Back Version NFS Client Sees Files Owned by Nobody

Symptom:

I have a back-version client with nfs-client-1.2.3 (or earlier) trying to use NFS4 to mount from an upgraded server with nfs-kernel-server-1.2.6 (problem is said to start with version 1.2.4). The client experiences server files being owned by nobody:nobody, with obvious baleful effects. For example, try this:

Command:> ls -l /net/tabbycat/m1/testfile #Execute on client
-rw-r--r-- 1 nobody nobody 10 Mar 19 15:37 /net/tabbycat/m1/testfile
The output should have been:
-rw-r--r-- 1 source source 10 Mar 19 15:37 /net/tabbycat/m1/testfile

The other version combinations work properly giving the should have been output: 1.2.3 mounting 1.2.3, 1.2.6 mounting 1.2.6, or 1.2.6 mounting 1.2.3.

What's happening:

With NFSv3 the server reports the numeric user ID and group ID of each file to the client. Therefore it is necessary for the user database to be in sync on the two machines. /etc/passwd and /etc/group have to be identical. Sun's NIS or LDAP can make synchronization easier, unless you're mounting across domains like I am.

NFSv4 has a new daemon, rpc.idmapd, which translates the UID to or from an alphabetic name@domain. Thus, assuming the domain is the same on the client and the server, only the alphabetic names have to be in sync.

Formerly (including version 1.2.3), NFSv4 servers never used idmapd when the security style was sec=sys which is the default. Starting on a non-obvious date presumably with v1.2.4, they started using it. As of 2012-01-09 (not sure what version this is), this patch for NFS adds a new parameter to the server driver which in the default state claims to revert to the v1.2.3 behavior; in other words, if you want idmapd you have to ask for it. The parameter is called nfs4_disable_idmapping, values are 0 or 1, 1 is the default, and both the nfsd.ko and nfs.ko kernel modules have it.

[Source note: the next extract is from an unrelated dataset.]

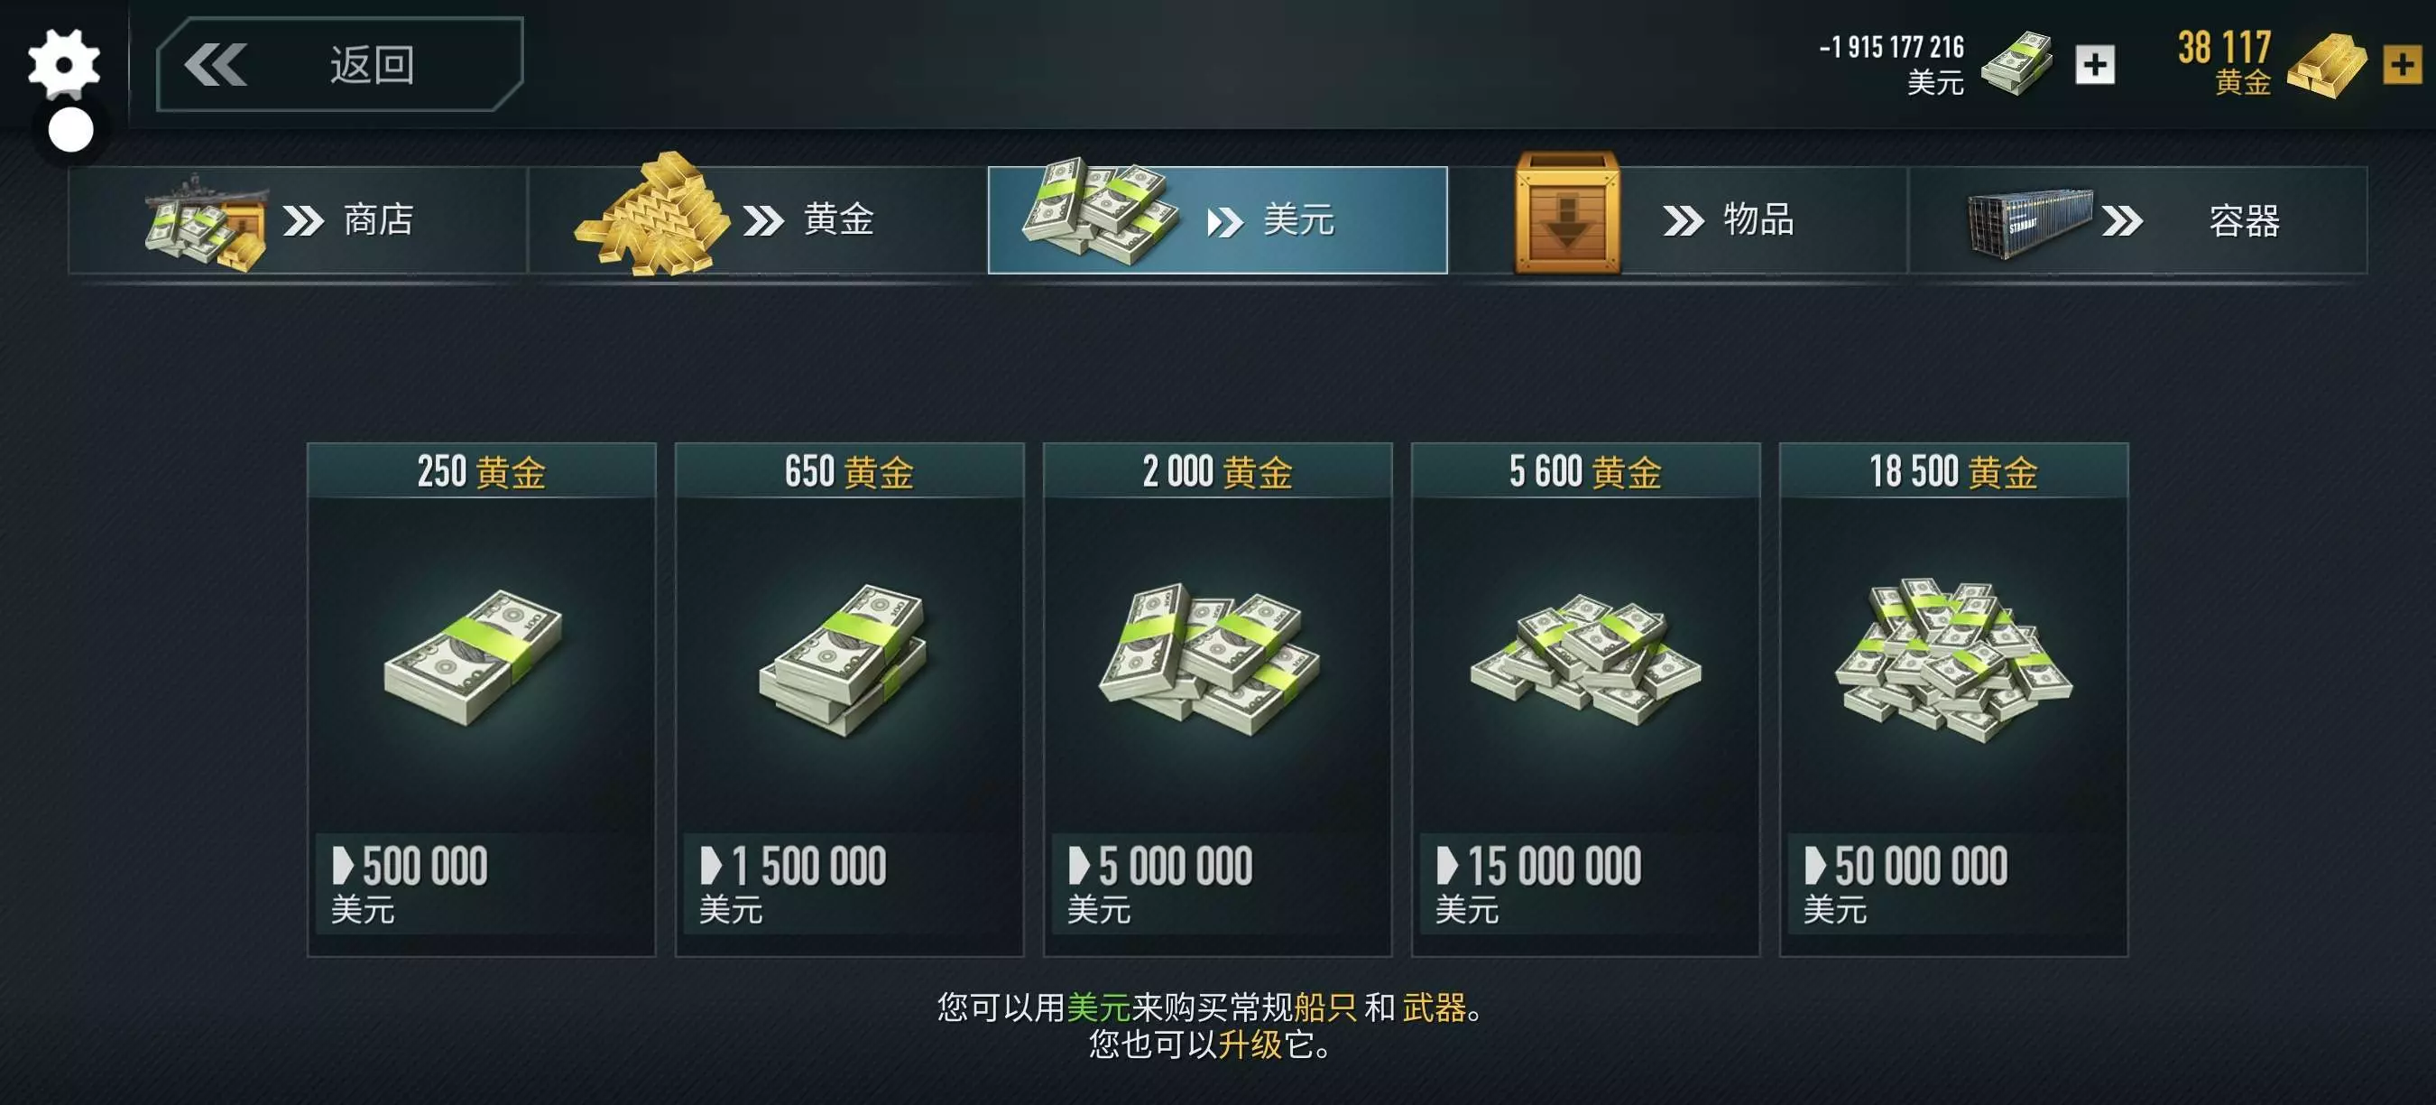Switch to the 黄金 tab
This screenshot has height=1105, width=2436.
(x=757, y=220)
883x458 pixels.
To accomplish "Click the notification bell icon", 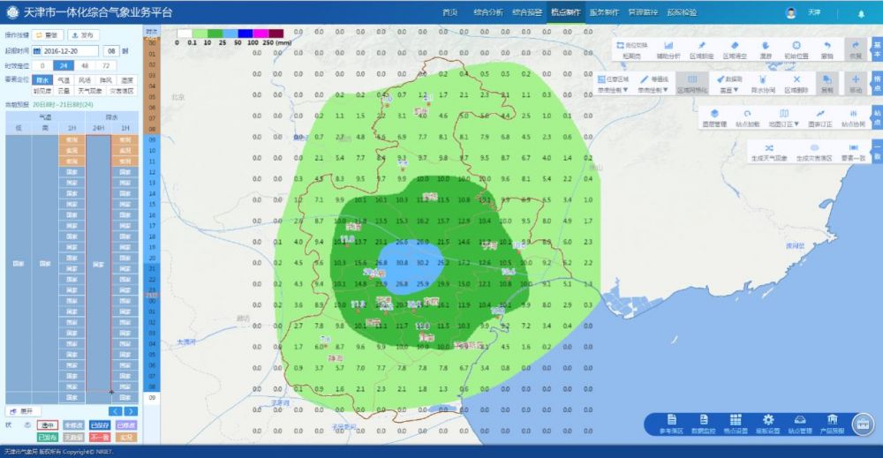I will [x=861, y=13].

This parameter of course is not present in version 1.2.3.

My experience is that on OpenSuSE 12.2 dated about 2012-08-29 (NFS-1.2.6) the parameter has no effect on my issue; the result is the same with it set to 0 or to 1 or unset (default 1) on the v1.2.6 server.

How to fix:

See this post on an OpenSuSE networking forum for a solution. OP is omattiaso, dated 2013-01-24. He has my exact situation and outcome. Knurpht recommends a scorched earth solution: reverting to NFSv3. To do that, edit /etc/nfsmount.conf, uncomment and alter the setting: Nfsvers=3.

This fixed the problem for the OP, and also fixed it for me.

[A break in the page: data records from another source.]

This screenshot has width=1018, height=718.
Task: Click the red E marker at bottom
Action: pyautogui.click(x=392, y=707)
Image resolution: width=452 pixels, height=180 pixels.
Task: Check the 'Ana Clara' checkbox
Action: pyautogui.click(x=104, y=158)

Evidently /etc/nfsmount.conf is re-read on each mount, so it is not necessary to reboot the client after you change the file.

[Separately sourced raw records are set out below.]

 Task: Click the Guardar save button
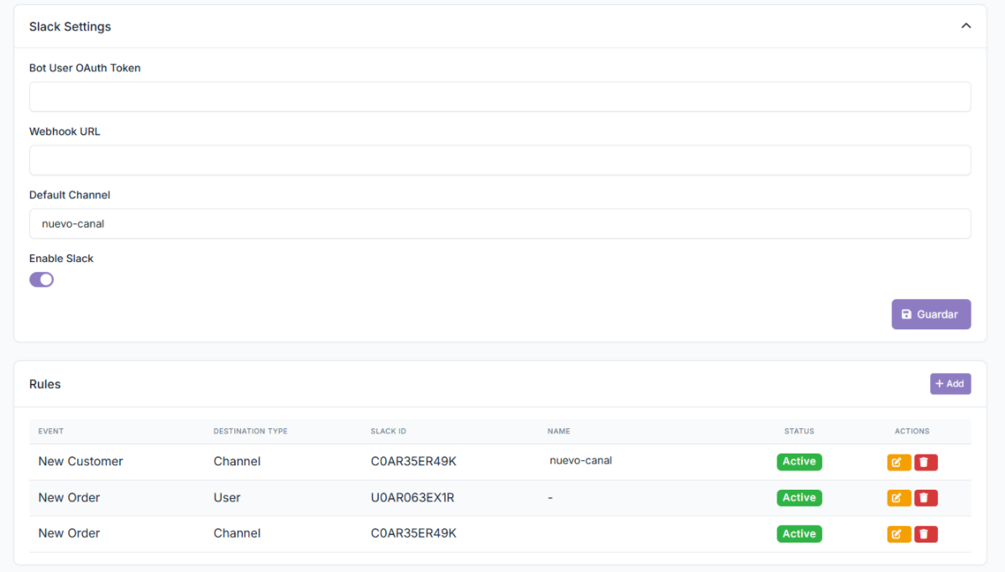(x=930, y=314)
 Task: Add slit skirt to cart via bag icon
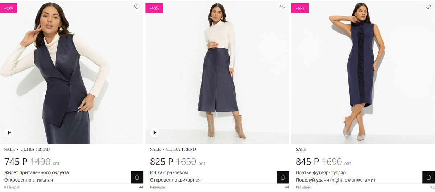coord(283,177)
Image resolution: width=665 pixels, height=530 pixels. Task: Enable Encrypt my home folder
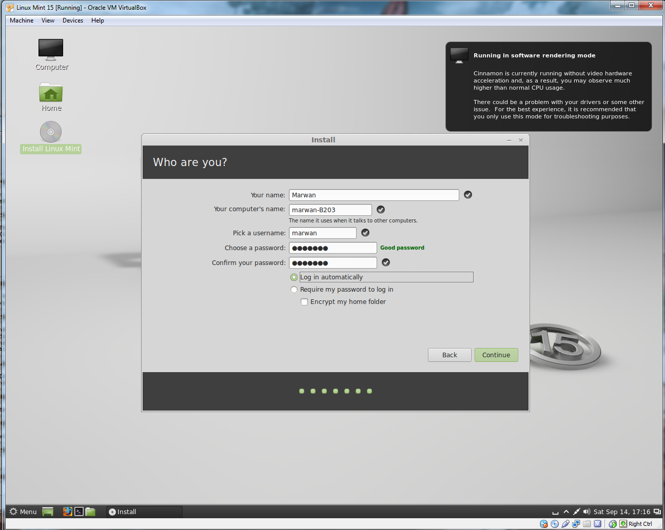click(x=304, y=302)
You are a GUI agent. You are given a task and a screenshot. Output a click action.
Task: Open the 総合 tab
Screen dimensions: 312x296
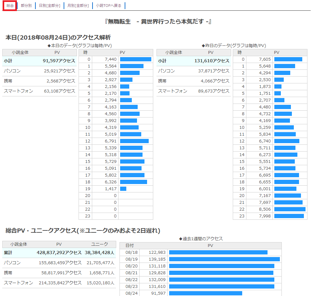10,6
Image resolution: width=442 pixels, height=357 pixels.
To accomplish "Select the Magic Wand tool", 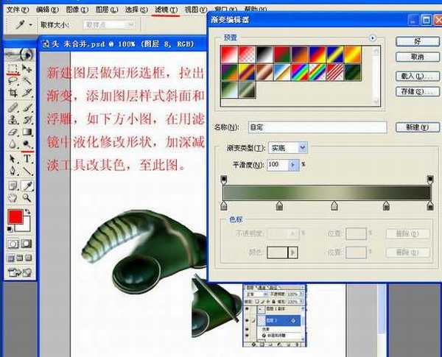I will (27, 81).

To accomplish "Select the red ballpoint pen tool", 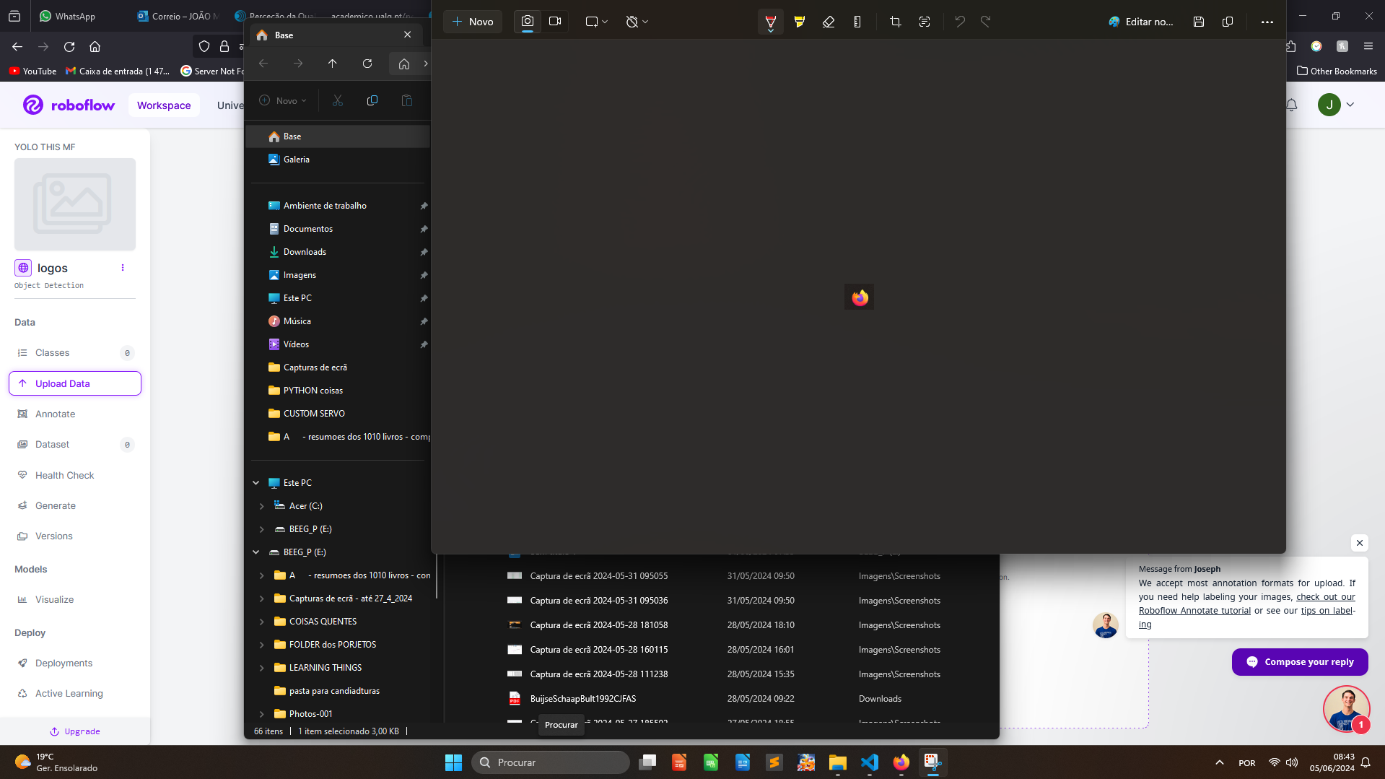I will click(770, 22).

Here's a checklist of configuration issues for rpc.idmapd mentioned in various forum postings, which I put various amounts of work into without fixing my problem, but other people apparently had these issues and got relief from the fixes.

• Are the UIDs and GIDs synchronized on the server and client?

• Is rpc.idmapd running at all?

• Does /etc/idmapd.conf specify the domain explicitly and the same on the server and client? Look in /etc/idmapd.conf for Domain = localdomain. The documented default is your FQDN-1, i.e. on a host tabbycat.math.ucla.edu the default domain is supposed to be math.ucla.edu. The real default appears to be localdomain. This does not have to be your NIS domain name; it is an arbitrary identifier.

• If you don't specify the domain explicitly, it is obtained by doing gethostbyaddr(127.0.0.1) and using the resulting canonical name, which usually would be just localhost, leading to falling back to an ultimate default of localdomain. If you want this to work you need to edit /etc/hosts and specify your host's FQDN as the canonical name of 127.0.0.1. But beware of scripts that expect the canonical name to match the official definition in DNS, which is localhost. Thanks to Wicher (2012-04-16) for discovering and posting this feature.

• Some people recommend explicitly telling rpc.idmapd how to translate between numeric and alphabetic UIDs and GIDs. Append this stanza to /etc/idmapd.conf which reproduces the default behavior:

  [Translation]
  Method = nsswitch

• One person with a very small number of users used the static tranalation method with good effect, but clearly this is impractical when there are hundreds of users, as I have.

• People also recommend specifying the security flavor explicitly in /etc/exports. If it isn't SYS, all bets are off. Here's a typical export entry (@nfsc is our netgroup authorized to mount things):

  /m1 @nfsc(rw,root_squash,async,no_subtree_check,sec=sys)

The NFS system has a cache for ID translations. There is also a timeout of 600 seconds. The cache includes negative entries, that is, keys that are translated to nobody. When testing idmapd fixes, it is never clear whether the cache is cleared: idmapd has code to clear it when it starts up, but symptoms suggested that it may have kept its maps. It's safest to reboot both the server and the client (test machines or virtual machines) after each configuration change.